RIO DE JANEIRO (Reuters) - Banco Santander Brasil SA (SANB11.SA) is eyeing a potential bid for Citigroup Inc’s (C.N) local subsidiary, as the largest foreign lender in the country seeks to expand into banking for wealthy clients, a senior executive said on Wednesday.

Santander Brasil, the local unit of Spain’s Banco Santander SA (SAN.MC), wants to grow banking and other financial services for high net-worth clients, senior vice president Conrado Engel said at an event with investors in Rio de Janeiro.

Engel’s remarks come less than a month after Citigroup (C.N) unveiled a plan to exit retail banking and credit card operations in Brazil, Argentina and Colombia to curb costs and boost profitability.

At the end of last year, Brazil accounted for about 9 percent of Citigroup’s consumer loan book in Latin America, compared with Mexico’s 80 percent share.

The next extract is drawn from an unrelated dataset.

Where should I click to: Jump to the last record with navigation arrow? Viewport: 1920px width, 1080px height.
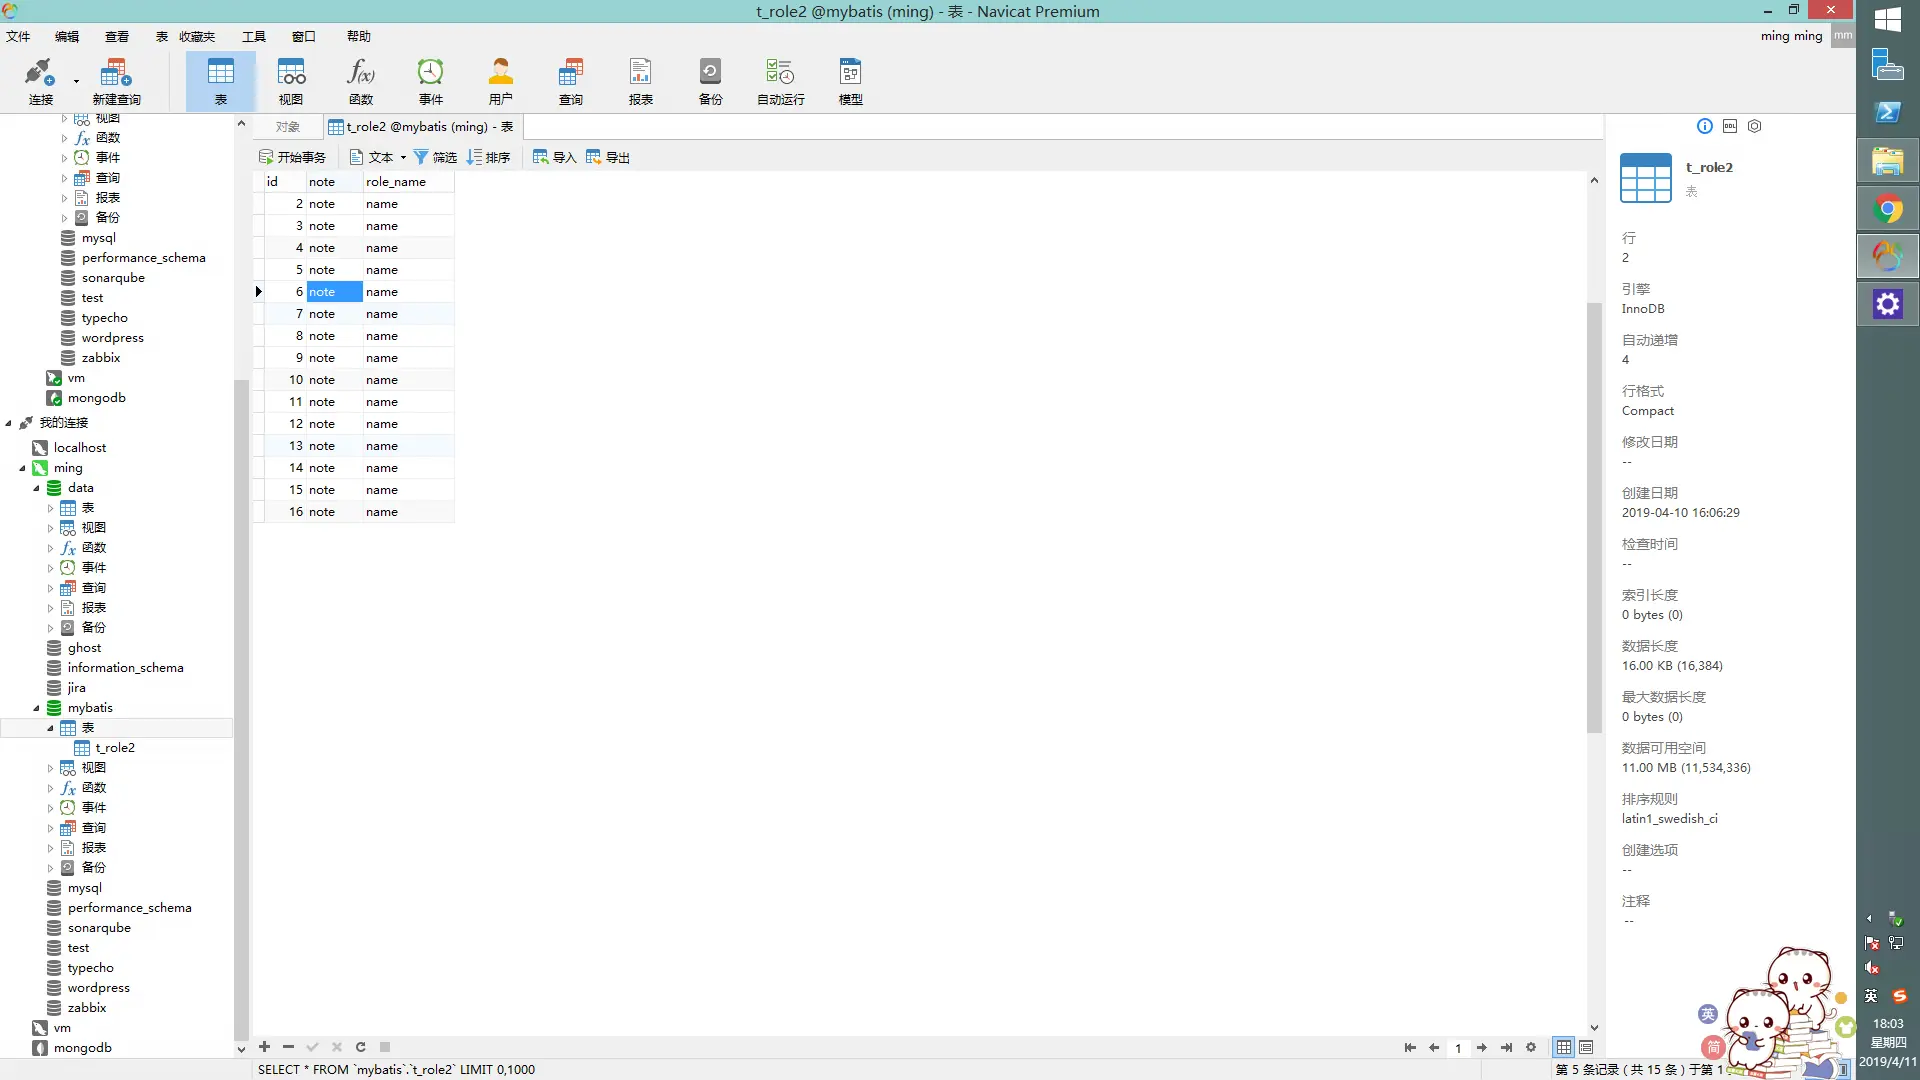click(1506, 1047)
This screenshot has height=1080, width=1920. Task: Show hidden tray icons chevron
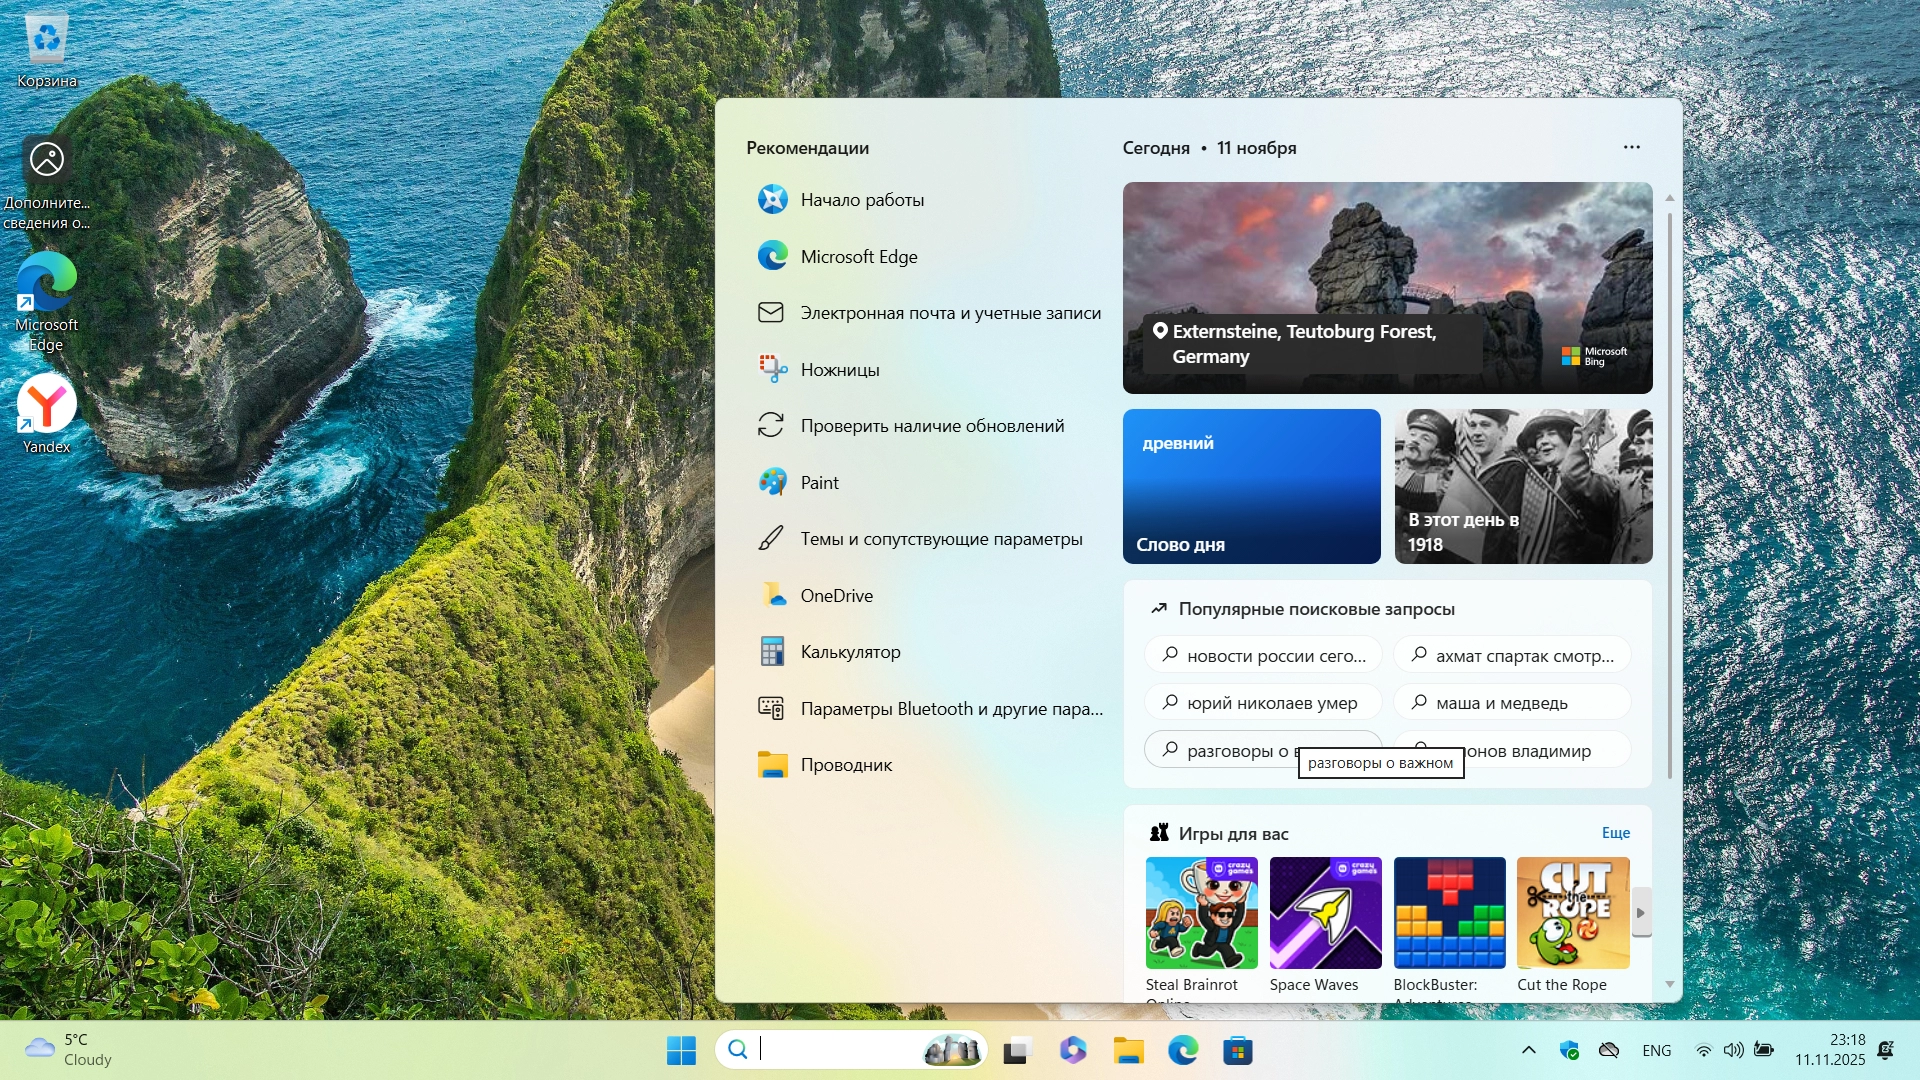pyautogui.click(x=1528, y=1050)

Citigroup has struggled in Brazil as local lenders have gobbled up market share over the past decade and now control 90 percent of the country’s banking assets. Santander Brasil is the only foreign-owned lender among Brazil’s top five banks.

The 2015 exit from Brazil by HSBC Holdings Plc (HSBA.L) has helped Santander Brasil win more wealthy clients as competition escalates. Banco Bradesco SA, the country’s No. 2 private-sector lender, paid $5.2 billion to tap the British bank’s wealthy clients in Brazil.

“Citi has a small share of Brazil’s banking market, but we have special interest in their high net worth segment, which we will eye carefully,” Engel, who heads wealth management banking for Santander Brasil, said at the event.

Units in Santander Brasil, a blend of the lender’s voting and non-voting shares, gained 3 percent to 16.38 reais on Wednesday. The stock has gained 4.3 percent so far this year.